No. Target API (and it is the real one we are working in production currently, and it is an API of a well-known service!) has "(less than limit) results" as the only designation of the last page. It is not the only one doing so. And relying on the fact that the _next_ page would be empty is a) unwanted (we do at least **one extra request**) and b) not always works: Some of those APIs do throw errors on attempt to access "page after last", and at least one of others does _repeat the last page_ (10 items in my example) infinitely.

> The problem may also be that the overall interface doesn't seem to be designed very well. Marking the last piece of data as special looks wrong; introducing a next object that is marked as not being part of data seems much more appropriate.

From a high theoretical point of view, it might be right (though, even this can be argued against: why do additional HTTP call to fetch empty "designates end" object, when we can pass "there is no more" with the data? I believe MOST of pagination APIs work this way!)

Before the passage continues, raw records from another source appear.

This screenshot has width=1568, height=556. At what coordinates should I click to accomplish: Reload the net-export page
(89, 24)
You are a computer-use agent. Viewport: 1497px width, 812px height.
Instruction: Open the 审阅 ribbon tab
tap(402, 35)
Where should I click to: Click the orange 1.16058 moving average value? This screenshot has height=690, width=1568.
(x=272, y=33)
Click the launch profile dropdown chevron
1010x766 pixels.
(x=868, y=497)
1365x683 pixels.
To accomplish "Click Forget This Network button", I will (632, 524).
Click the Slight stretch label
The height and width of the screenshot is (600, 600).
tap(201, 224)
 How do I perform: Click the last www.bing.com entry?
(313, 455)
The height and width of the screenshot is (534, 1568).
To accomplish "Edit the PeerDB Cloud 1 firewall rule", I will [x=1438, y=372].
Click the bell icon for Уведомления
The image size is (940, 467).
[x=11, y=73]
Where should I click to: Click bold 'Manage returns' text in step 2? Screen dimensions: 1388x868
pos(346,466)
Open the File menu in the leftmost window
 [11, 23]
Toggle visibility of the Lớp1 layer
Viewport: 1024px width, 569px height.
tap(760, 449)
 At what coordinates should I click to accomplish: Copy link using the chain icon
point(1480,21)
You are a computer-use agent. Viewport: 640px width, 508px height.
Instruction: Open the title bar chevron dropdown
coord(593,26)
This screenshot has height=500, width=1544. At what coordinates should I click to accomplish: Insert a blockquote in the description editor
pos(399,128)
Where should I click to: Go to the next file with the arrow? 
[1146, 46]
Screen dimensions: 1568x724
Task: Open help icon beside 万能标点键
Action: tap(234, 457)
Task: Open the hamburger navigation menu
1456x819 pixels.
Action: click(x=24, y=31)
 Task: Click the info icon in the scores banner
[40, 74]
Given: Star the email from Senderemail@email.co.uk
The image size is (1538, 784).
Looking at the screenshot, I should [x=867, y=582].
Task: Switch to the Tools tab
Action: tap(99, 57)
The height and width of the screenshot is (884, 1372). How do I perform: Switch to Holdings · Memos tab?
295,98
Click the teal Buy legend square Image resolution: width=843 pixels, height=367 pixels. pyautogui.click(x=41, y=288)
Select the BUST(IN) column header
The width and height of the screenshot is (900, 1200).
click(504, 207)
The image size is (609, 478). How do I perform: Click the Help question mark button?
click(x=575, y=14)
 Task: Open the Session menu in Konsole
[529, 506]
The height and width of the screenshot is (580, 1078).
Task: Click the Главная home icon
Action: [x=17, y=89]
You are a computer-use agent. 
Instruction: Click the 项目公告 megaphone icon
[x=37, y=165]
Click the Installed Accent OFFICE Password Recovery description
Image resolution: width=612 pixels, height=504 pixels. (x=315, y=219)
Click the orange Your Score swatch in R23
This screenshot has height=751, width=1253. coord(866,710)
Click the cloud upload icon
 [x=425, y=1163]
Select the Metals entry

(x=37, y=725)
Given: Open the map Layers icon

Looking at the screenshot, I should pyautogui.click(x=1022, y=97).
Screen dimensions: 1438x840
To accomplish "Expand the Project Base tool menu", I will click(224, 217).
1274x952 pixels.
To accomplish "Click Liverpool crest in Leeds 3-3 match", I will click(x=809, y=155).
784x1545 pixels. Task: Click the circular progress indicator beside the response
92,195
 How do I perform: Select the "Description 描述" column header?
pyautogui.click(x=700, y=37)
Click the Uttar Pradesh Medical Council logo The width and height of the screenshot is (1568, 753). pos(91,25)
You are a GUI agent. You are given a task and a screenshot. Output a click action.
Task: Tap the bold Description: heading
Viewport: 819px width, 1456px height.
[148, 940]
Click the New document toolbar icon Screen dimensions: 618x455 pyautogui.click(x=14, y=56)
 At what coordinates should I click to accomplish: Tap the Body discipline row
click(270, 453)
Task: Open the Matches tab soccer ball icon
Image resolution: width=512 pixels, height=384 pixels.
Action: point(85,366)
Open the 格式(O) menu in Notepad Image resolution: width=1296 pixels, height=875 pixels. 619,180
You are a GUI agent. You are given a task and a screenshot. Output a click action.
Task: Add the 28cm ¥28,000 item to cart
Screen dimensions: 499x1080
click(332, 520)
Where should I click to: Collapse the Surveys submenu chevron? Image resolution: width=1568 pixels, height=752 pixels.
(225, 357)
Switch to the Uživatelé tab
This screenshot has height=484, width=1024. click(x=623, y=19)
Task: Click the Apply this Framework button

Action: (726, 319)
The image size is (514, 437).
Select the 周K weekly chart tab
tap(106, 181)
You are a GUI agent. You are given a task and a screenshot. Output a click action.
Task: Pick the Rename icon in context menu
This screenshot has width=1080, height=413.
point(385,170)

Anyway, there is still a lot of APIs/data structures in the wild that explicitly use "the last object also says it is last" approach. And without `take_while_after` there is no way to represent them as Ruby enumerator.

----------------------------------------
Feature #18136: take_while_after
https://bugs.ruby-lang.org/issues/18136#change-93501

* Author: zverok (Victor Shepelev)
* Status: Open
* Priority: Normal
----------------------------------------
Sorry, I already tried that once (#16441) but I failed to produce the persuasive example.
So I am back with a couple of them, much simpler and clear than my initial.

**The proposal itself:** Have `take_while_after` which behaves like `take_while` but also includes the last element (first where the condition failed). Reason: there are a lot of cases where "the last good item" in enumeration is the distinctive one (one where enumeration should stop, but the item is still good.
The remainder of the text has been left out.